> **TASK DESCRIPTION**
Turn the part of the material that opens with the line containing "This screenshot has height=474, width=816." and closes with the line containing "pos(156,103)" into a numbered list. Skip blank lines and leave the pictures out.

### SOURCE RECORDS

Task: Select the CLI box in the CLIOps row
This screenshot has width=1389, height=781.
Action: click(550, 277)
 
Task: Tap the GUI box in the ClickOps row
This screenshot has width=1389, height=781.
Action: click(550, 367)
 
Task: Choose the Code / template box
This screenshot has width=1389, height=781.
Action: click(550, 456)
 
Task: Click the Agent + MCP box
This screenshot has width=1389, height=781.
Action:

######
### SOURCE RECORDS

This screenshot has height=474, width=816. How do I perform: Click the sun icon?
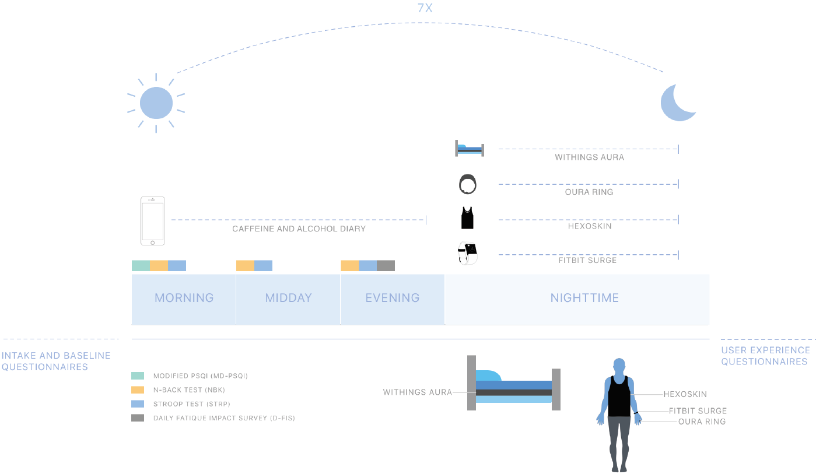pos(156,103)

######

> **RIGHT ANSWER**
1. This screenshot has height=474, width=816. How do I perform: Click the sun icon?
2. pos(156,103)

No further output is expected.